◆ ABOUT THIS EXERCISE:
Which lines in the records below contain the word "Given"? Report each of them.

___ MATERIAL TO PROCESS ___

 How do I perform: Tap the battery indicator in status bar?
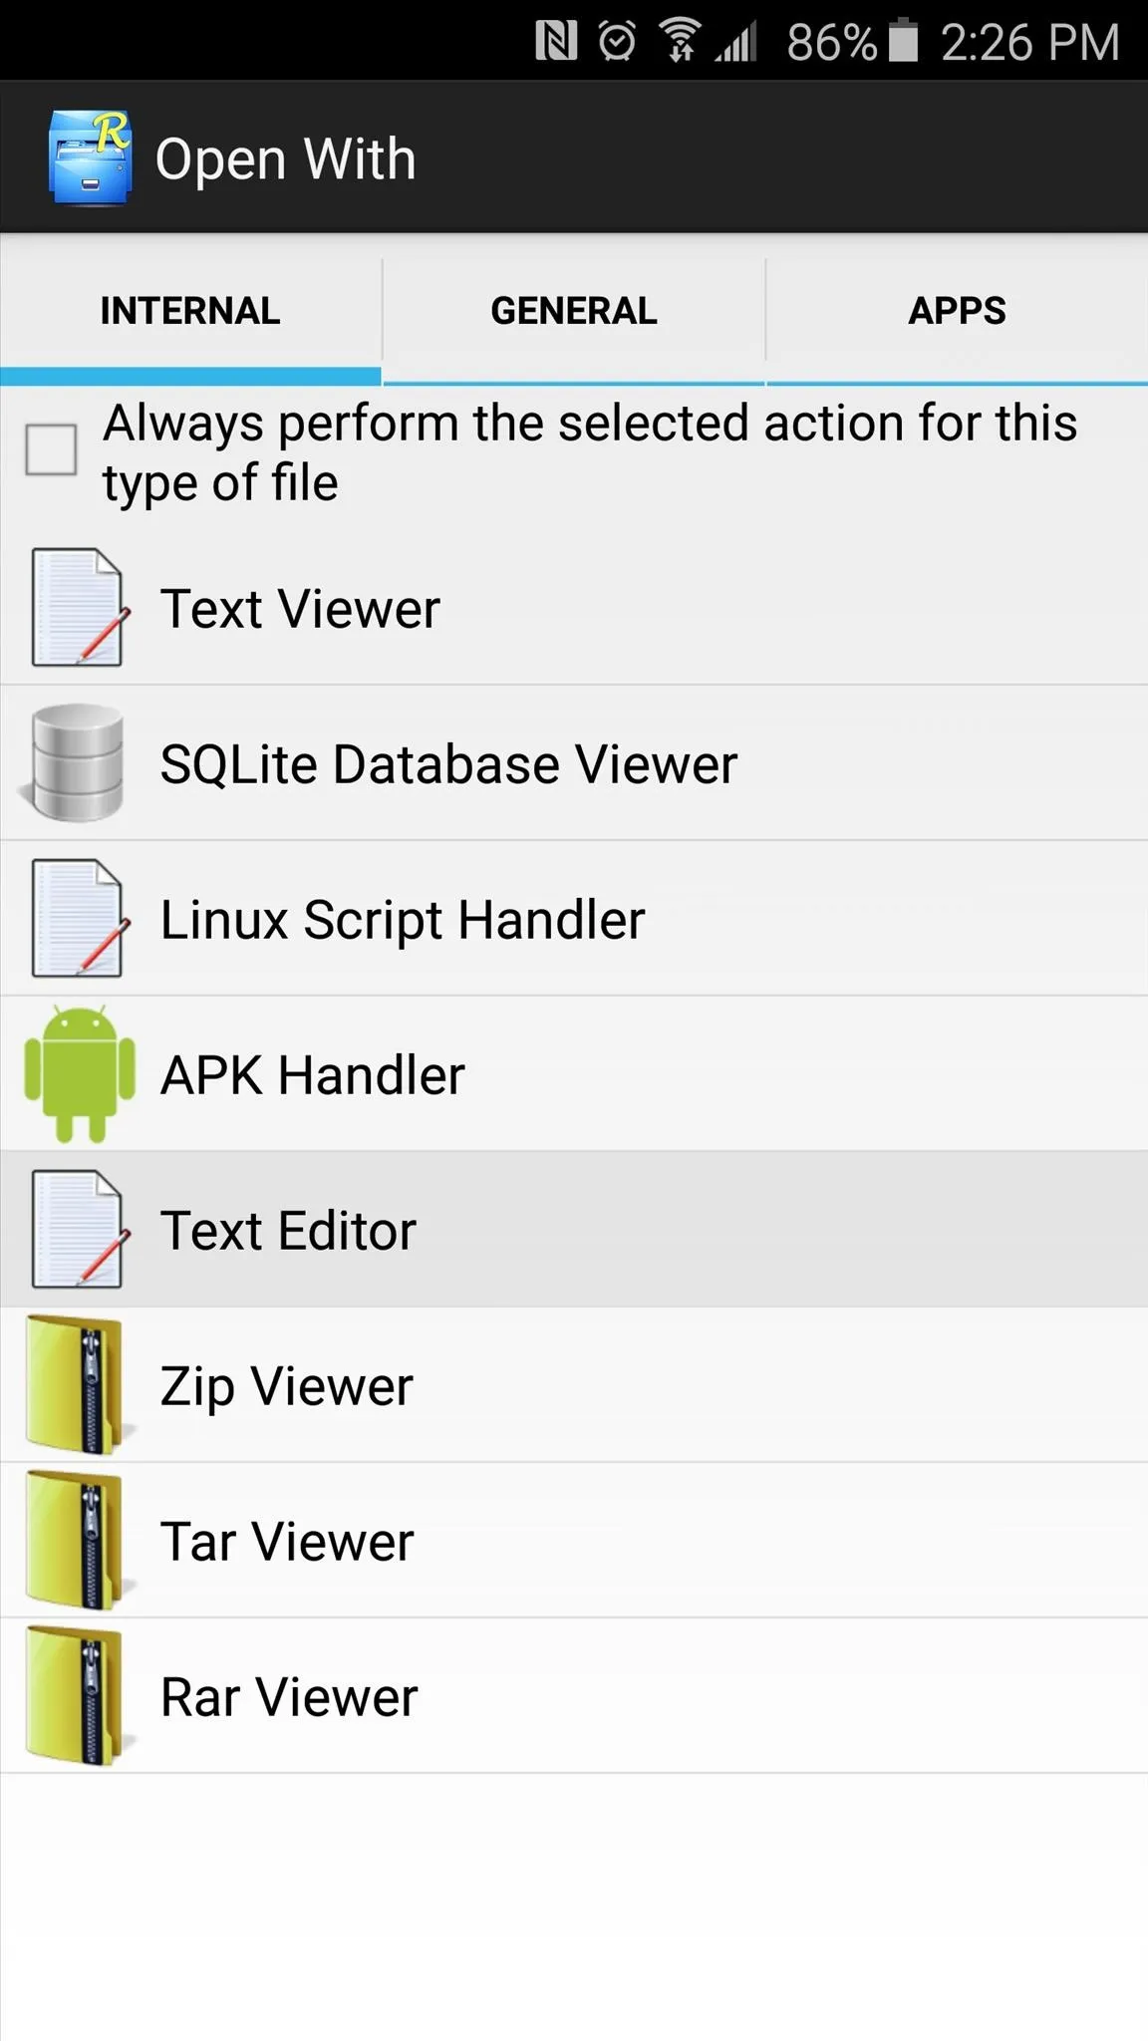pos(903,41)
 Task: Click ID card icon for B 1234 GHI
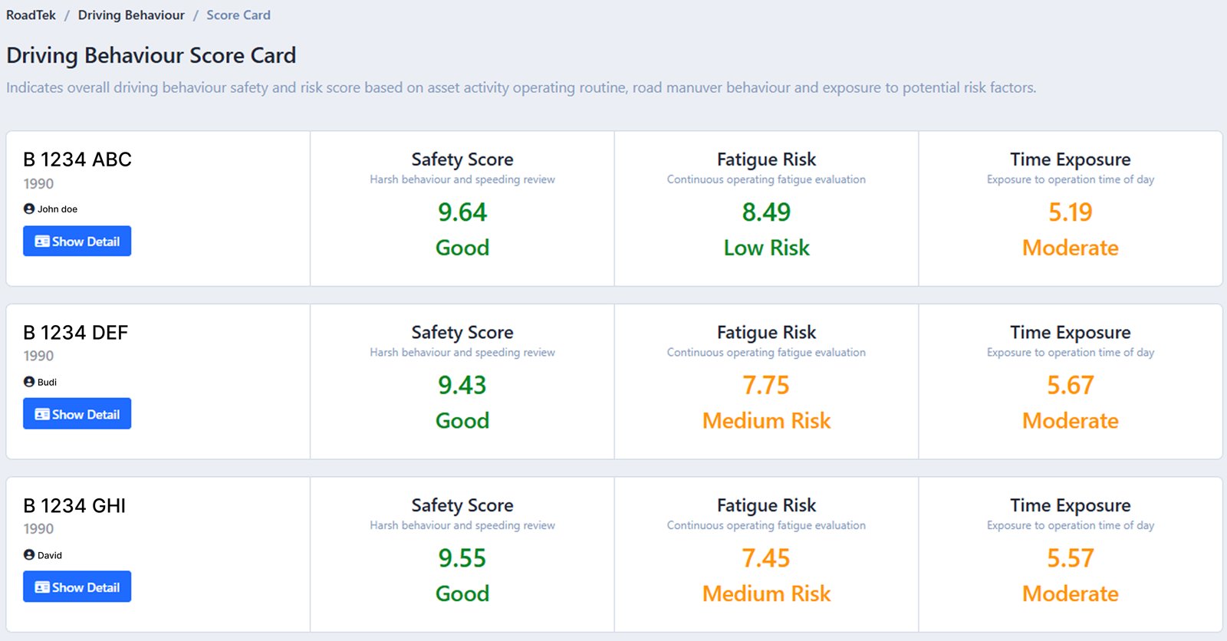(42, 587)
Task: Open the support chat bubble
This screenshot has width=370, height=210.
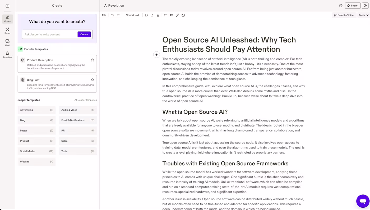Action: 363,201
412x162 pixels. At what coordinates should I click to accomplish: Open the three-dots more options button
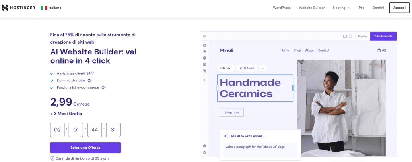coord(263,68)
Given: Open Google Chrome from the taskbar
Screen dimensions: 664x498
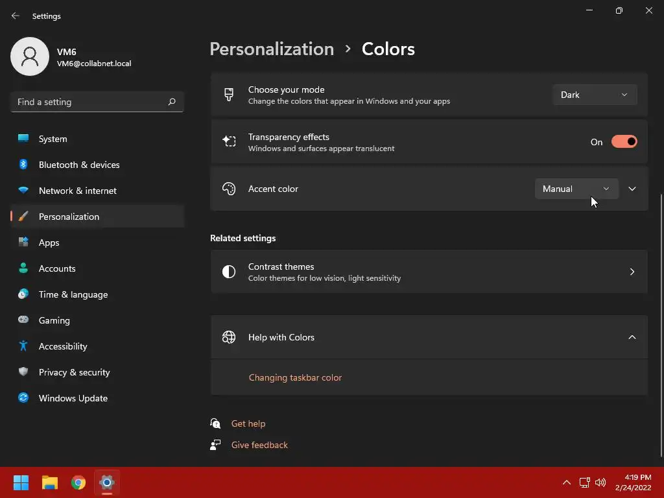Looking at the screenshot, I should tap(78, 482).
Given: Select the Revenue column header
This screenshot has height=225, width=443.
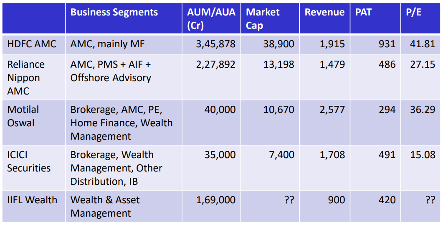Looking at the screenshot, I should click(324, 12).
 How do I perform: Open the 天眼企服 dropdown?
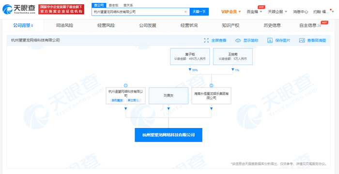277,12
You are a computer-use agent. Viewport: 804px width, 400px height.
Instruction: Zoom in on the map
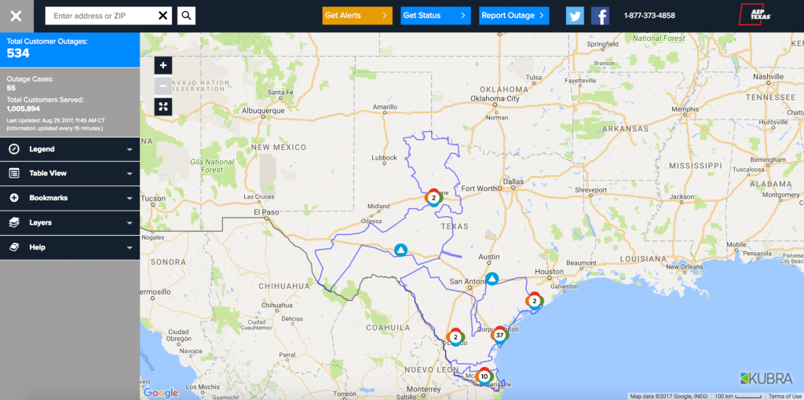pos(163,66)
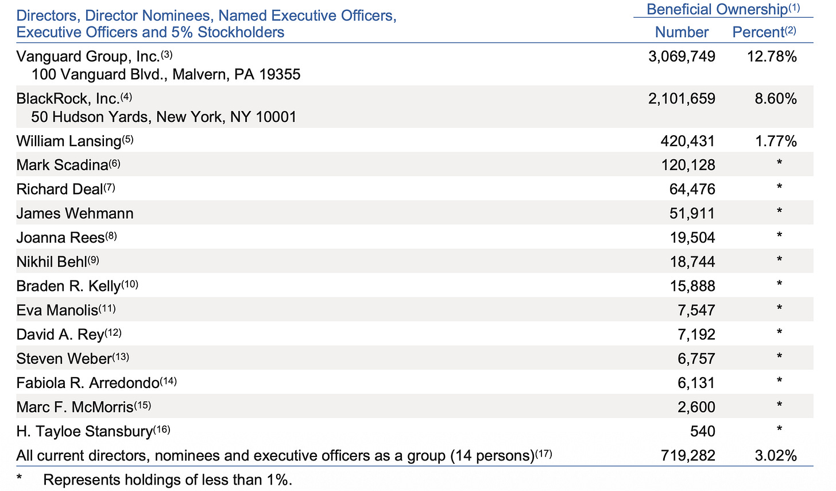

___

◆ RESULT FOR THIS TASK:
Given: Open Google Chrome from the taskbar
Given: Select the Revenue column header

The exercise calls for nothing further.